Scientists at the University of Wisconsin-Madison in the US have, though, been able to pass this limitation to design ways of deciphering the signals produced by the cosmos, and have isolated a strange kind of resonance caused by blinking stars. These ‘vibrations’ are variations in temperature and brightness on the covering of the star and can be picked up by powerful telescopes and recreated through computer simulations.

Jacqueline Goldstein, a graduate astronomy student at Wisconsin-Madison said that the vibrations of the stars depend on their structure and size, just like a cello sounds like a cello due to its size and shape.

Astronomers Recreated The Sound of the Stars

Astronomers have to speed up these vibrations by up to a million times, so the human ear to hear them, and as a result, the waves are being known as ‘starquakes’ and the new area of study has been named ‘asteroseismology.’

When a star integrated hydrogen atoms into heavier elements, helium, for example, hot plasma or superheated gas creates a star’s flickering.
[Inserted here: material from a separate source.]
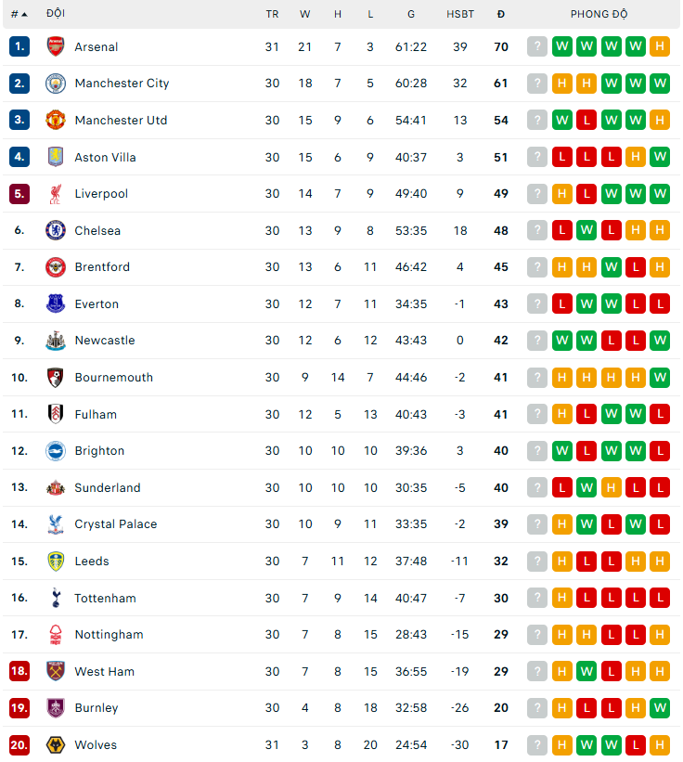Viewport: 683px width, 762px height.
Task: Open the Aston Villa team link
Action: pyautogui.click(x=105, y=157)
Astronomers who study these sparklings can determine a star’s structure and how it will act over time.

Ms. Goldstein, who observes stars more prominent than the Sun, said that the one stars that explode and create black holes and neutron stars, also all the heavy chemicals in the universe are the stars that actually create planets and ultimately, new life.

This is not the first time the cosmos’ sound was recreated. In July 2018, NASA’s Goddard Space Flight Center utilized data gathered by the European Space Agency (ESA) to reconstruct the sound of the sun. NASA’s and ESA’s Solar and Heliospheric Observatory (SOHO) gathered information for over 20 years, and the Sun’s movements were also recorded, and the data was translated into a fascinating low hum.